And I do want to tell you that your children will probably not need to be told anything by you. As my children grew, they came to realize what kind of people my parents are by watching their behavior. We can think that the dysfunctionality is difficult to see because we grew up with it, and knew nothing different plus it so threatening to us to see and acknowledge. Your children on the other hand, growing up with a loving mother and being given what they need, will be much quicker to see the problems in your parents. And I really admire you for putting your children's needs ahead of your own need for comfort.

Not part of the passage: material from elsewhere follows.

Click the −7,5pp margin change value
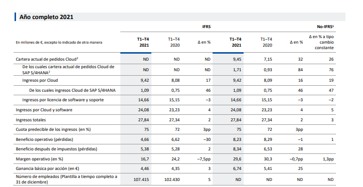[204, 159]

And Jill, it's not borderline or depression, it's a deep healthy need to protect yourself from people who have injured you many times.

AG
monte,yes, thanks for the reminders of what i do do for them..it helps, as sometimes when things get tough, i think i am doing a repeat, so thanks so dearly for the reminder.

pg, yes, weed-killer. hmmmm, i am pondering that thought. i like it too, one i haven't thought of.

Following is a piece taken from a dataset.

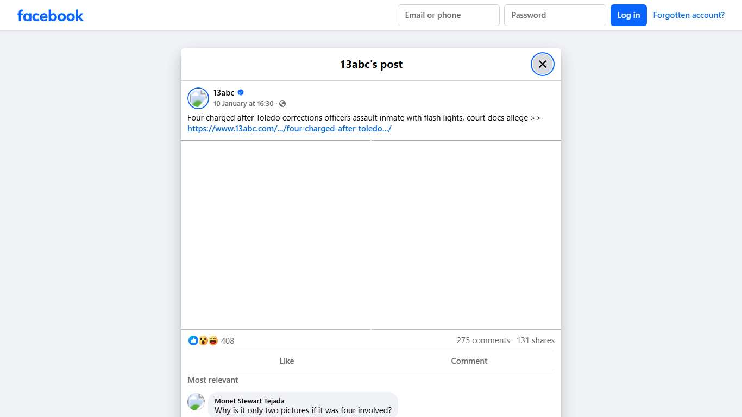Click the wow reaction emoji icon
Image resolution: width=742 pixels, height=417 pixels.
point(203,340)
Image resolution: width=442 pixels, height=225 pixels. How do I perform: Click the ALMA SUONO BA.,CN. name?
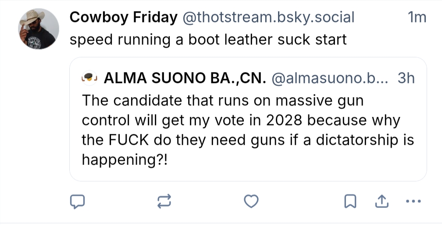[x=185, y=79]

ag, i am in the midst of the 'luncheon' and i gave myself permission to not hug. so thank you for what you said. yes, the lying is so secondhand. you understand this well. oh i like having my behavior guided by my feelings. that is the truth, something i have not lived until now. i will not hug...her anyway. thanks for your reassurances, ag.

i am doing well so far, clonozapin is a wonder drug, like two brews, without the calories!

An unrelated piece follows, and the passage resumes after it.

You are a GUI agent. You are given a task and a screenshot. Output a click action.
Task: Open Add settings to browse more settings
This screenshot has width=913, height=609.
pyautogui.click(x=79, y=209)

oh, a few more hours, then dinner with the 'perfects'...i have managed to learn what to say when they ask about something i don't want to talk about...learned this one from my mil, 'why do you ask'...don't know that i can pull it off like she did...the prim arrogance and all.

half way through it. thanks for the break, all!! jill
done...they left early, two and a half hours of unease. quick nap to shake off the rx, then off to this bible study/dinner with the perfects, gotta brace myself for this, another rx may be in order. lots of topics to dodge....down to the proverbial 'how are you'..."uh, well, medicated and enduring as best i can" doesn't quite sound right...still working on this...i got time to figure this out though...two hours...then monday!!

kind of in jest on this dinner tonight, the lunch, yes, hell, but most of these are so much more interested in how they are doing that i think i can deflect and ask them about their 'darlings' latest accomplishment and pretty easily fill the evening. life IS more than this, isn't it, friends?? jill
getting tougher...you know, endurance is something i do have, i endured 18 years. looking at the stars at night to put my problems in perspective.

the lunch was the tougher. just proximaty to my mother is painful. it is weird to admit to myself how appathetic i am to their life. hard to admit, but the denial of that truth really was harder. so, i am not acting on it, but, it is true. i don't thing there will be sadness when she passes...perhaps reassurance that it is true?? hmmmm, that doesn't sound like a 'good girl' there, does it.

i can handle not being thought of as a 'good girl'....so, a year into therapy, i guess that, as silly as it sounds, is progress.

yea, what of it. take me or leave me, this is what there is.

bring it on.

and the sister?? well, if i never see her again it will be too soon. apathetic would be too nice a word to a sa-ing schizophrenic sister. whew!

what a childhood i denied having.

i rant, but i am so glad to be done with that, been dreading it, knowing it would happen, for months. no eye contact by me to my mom. nothing, not going there. dead, that is where i want to be to her, dead.

ah, it is over, now if i could somehow dodge thanksgiving!!

on to dinner with the perfects. i am going to try to not dissassociate, mindful, try. this is the area where i completely leave the room when the conversations get tough. gone, all that is left is a smiling, nodding skeleton of me. clonozapin. jill
i survived. almost out the door of the perfects, and ms. perfect stops me as i am leaving and asks the one question i don't want to talk about. i blurt things i don't even remember....the leave, shaken.

i want to hide under a rock. no questions asked. no one to hurt me.

skewed, i am. i hear. whatever. skewed, i will be.

thanks for the encouragement all. just seems like life shouldn't be from one dreaded activity to another, y'no?

where is the joy? is that true, joy? skewed.